United Flight 589, which had departed San Francisco International Airport, carried 162 passengers and six crew members. The jet was preparing to land at the busy Santa Ana airport when air traffic controllers warned the pilots to watch for a military helicopter operating nearby.
The Black Hawk, operating under the callsign Knife 25 from Joint Forces Training Base Los Alamitos, was returning from a routine training mission along an established visual flight rules corridor. It was in communication with air traffic control at the assigned altitude. Flight tracking data from Flightradar24 showed the aircraft were approximately 525 feet apart vertically and 1,422 feet laterally at their closest approach, or about a half-mile horizontally.
United pilots spotted the helicopter and received a traffic collision avoidance system resolution advisory, which instructed them to level off. They complied, maintaining separation until the Black Hawk passed, then continued the approach and landed safely around 8:49 p.m. An air traffic controller remarked on recorded audio, "We're going to be addressing that, because that was not good."
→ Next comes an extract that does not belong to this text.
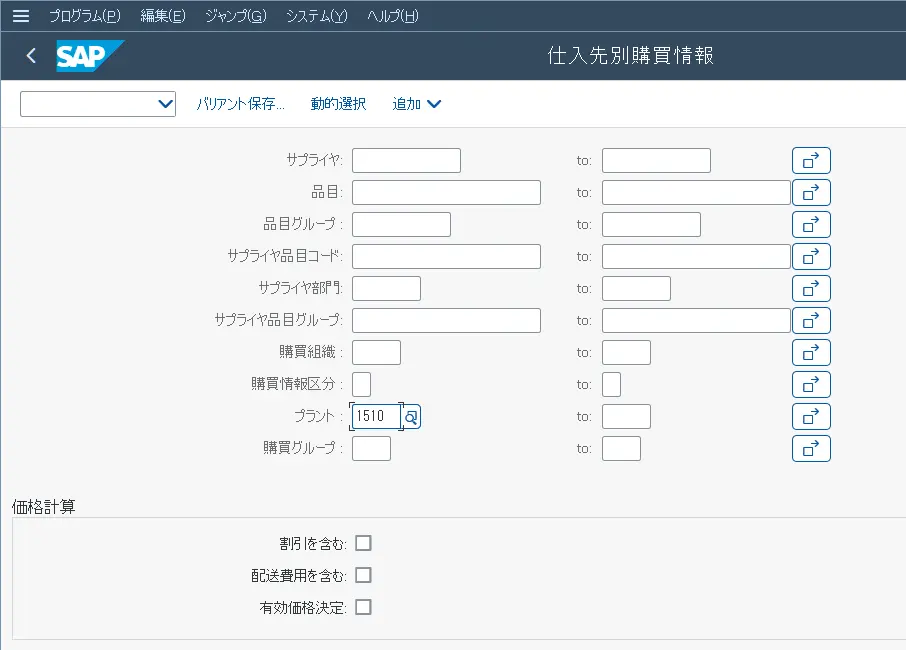The image size is (906, 650).
Task: Open the システム(Y) menu
Action: 316,16

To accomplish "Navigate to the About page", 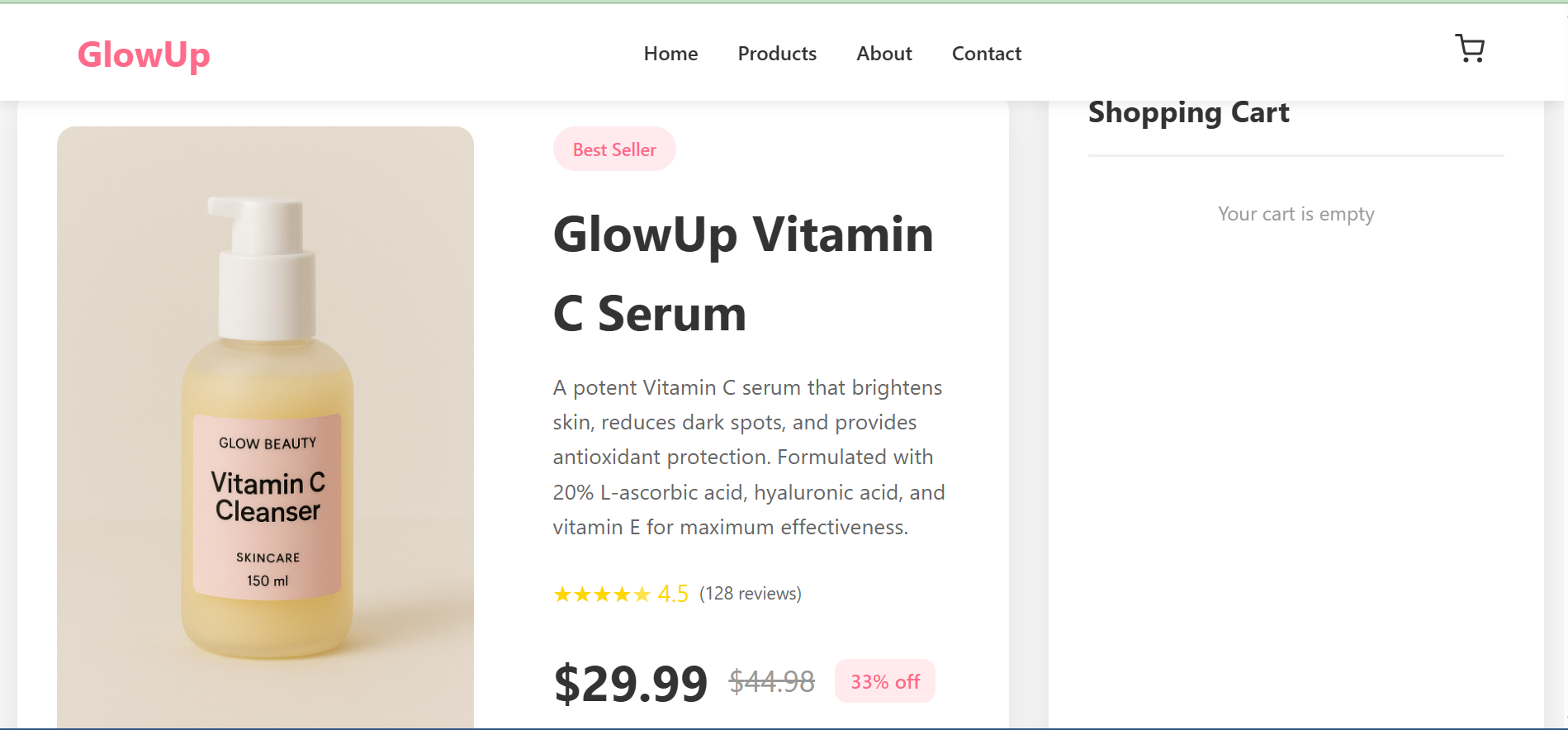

The Federal Aviation Administration confirmed the close call and launched an investigation into whether controllers adhered to a new policy prohibiting visual "see-and-avoid" separation between helicopters and airliners at major airports. The rule, implemented earlier this year by the U.S. Department of Transportation, mandates radar-based separation following a January 2025 midair collision near Reagan Washington National Airport that killed 67 people aboard an American Airlines regional jet and a U.S. Army Black Hawk.
The California Army National Guard stated it would conduct a thorough review in coordination with relevant agencies. United Airlines reported that its crew followed all procedures. No injuries were reported, and both aircraft landed without further incident.
This near miss highlights ongoing concerns about military helicopter operations near civilian airspace. Recent similar events include converging paths between a Beechcraft and a helicopter at Hollywood Burbank Airport earlier in March and an American Airlines flight and a police helicopter at San Antonio International last month, both resolved by evasive maneuvers.
FAA Administrator Bryan Bedford emphasized proactive risk mitigation in a statement on the policy change. The agency continues to scrutinize such incidents amid heightened scrutiny following the 2025 fatality.